During initial startup, the PCU converts 200V DC from the traction battery to 540V three-phase AC that can be used to start the engine. It then manages the power flow to all other circuits in the vehicle, ensuring that all electrical systems receive the necessary current without draining the battery.
When driving, the PCU turns the electrical energy from the traction battery into mechanical energy that can be delivered to the wheels via a single-speed reduction gearbox. The PCU can also convert back-emf generated by the motor during regenerative braking into power to charge the traction battery.
With the growth of EVs in recent years, the number and sophistication of ECUs distributed around road-going vehicles continue to rise. The need to meet functional safety standards such as ISO 26262 has been a significant driver, along with the desire to future-proof architectures by enabling ‘by-wire’ control and actuation. This means all subordinate control units can be consolidated into a single physical area of the vehicle, with serial comms coordinated by a domain controller such as the VCU.
Electric Motor
Many EVs run purely on electricity, known as pure Electric Vehicles (EVs). Other EVs use the motor to supplement their internal combustion engine’s power. This combination is known as a Hybrid Electric Vehicle (HEV).
In the case of a pure EV, the motor converts electrical energy from the battery into mechanical energy that drives the car’s wheels. This is a much more efficient process than the one used in conventional gasoline engines, which typically only convert 12%-30% of the energy stored in gasoline to power the wheels.
A stationary component known as the stator and a spinning component known as the rotor make up every electric motor. The stator contains a series of coils that, when excited with electric current, create a magnetic field that interacts with the magnets in the rotor to generate torque. This rotational force is transferred to the transmission and, through a differential, to the car’s wheels to move it forward.
A few different types of electric motors are in use today, including DC, AC induction, and permanent magnet synchronous (PMSM). DC motors are commonly found in devices like toothbrushes and washing machines. They have a relatively simple design and require little maintenance. They operate using the left-hand rule, where current flowing through a coil creates a magnetic force that pulls the rotor shaft to rotate.
Transmission
The transmission is one of the most critical components of an electric car. It determines how much power is sent to the wheels, which affects acceleration and top speed. It also helps to maintain optimal battery efficiency. This is why it’s essential to understand how an EV’s transmission system works.
In conventional cars, the transmission matches a motor’s power output to the driving wheels through internal gears. This is needed because a gas engine’s range of rotations per minute sometimes corresponds to how fast the wheels need to spin to reach maximum performance.
On the other hand, electric motors can generate high amounts of torque throughout their entire range of speeds.

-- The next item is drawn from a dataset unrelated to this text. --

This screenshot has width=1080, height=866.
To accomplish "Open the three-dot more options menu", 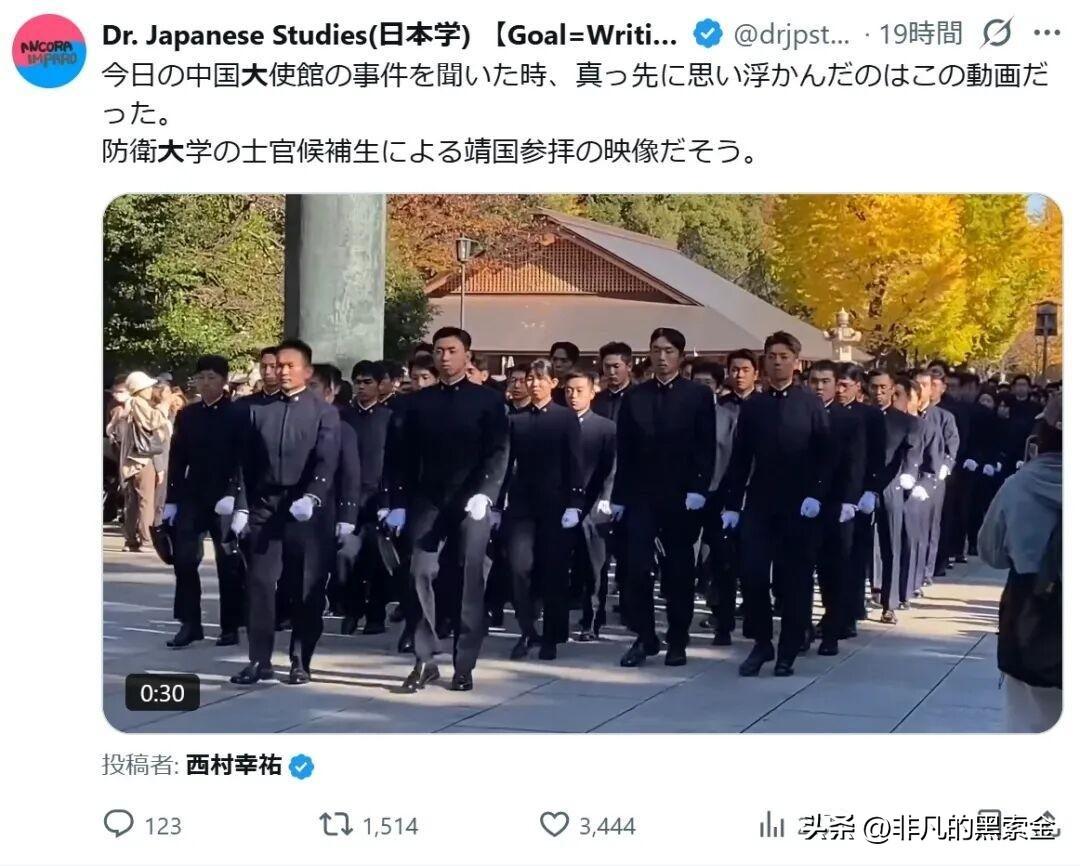I will (x=1047, y=32).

This means that a single gear is sufficient for most EVs. However, some manufacturers have developed dual-speed transmissions for higher-performance models. For example, it uses a front electric motor to drive the wheels and a rear engine to provide added traction and power.

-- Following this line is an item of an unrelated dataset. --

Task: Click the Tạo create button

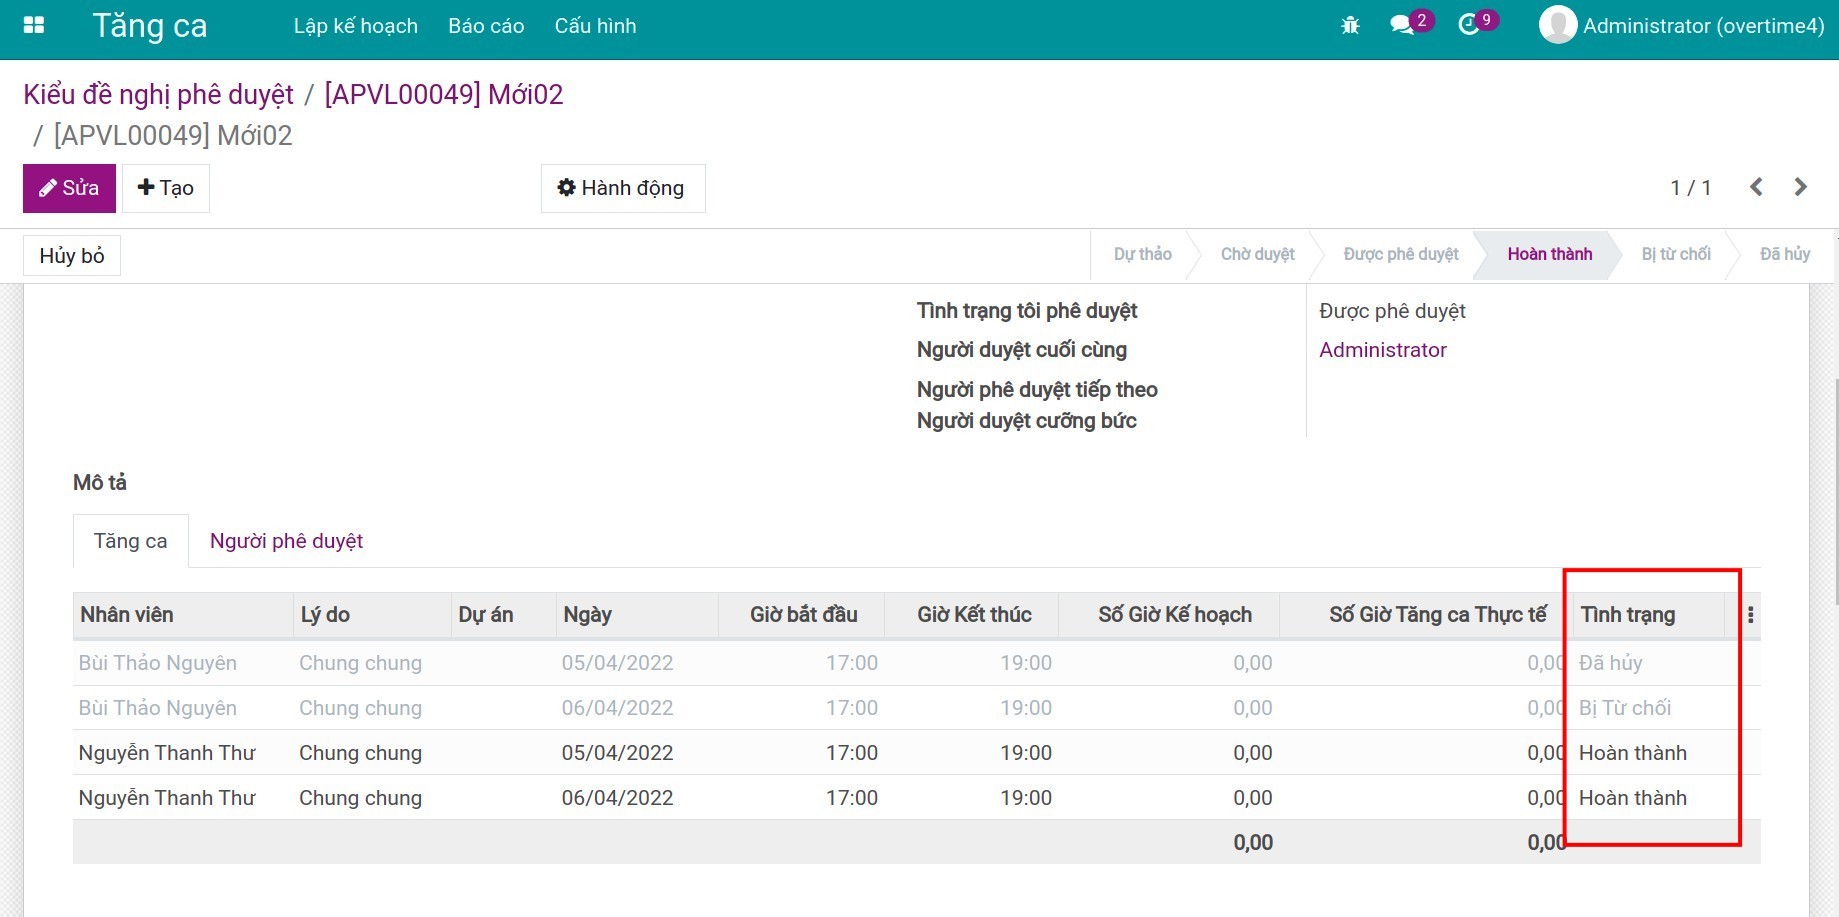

While multiple-speed EV transmissions aren’t standard, they offer additional functionality and can further improve performance. For example, using different gear ratios, an EV can achieve peak torque at lower RPMs than a conventional car, making accelerating and reaching top speed easier. In addition, these systems are simpler and more efficient than traditional transmissions, which makes them an essential part of the high-tech future of the automotive industry.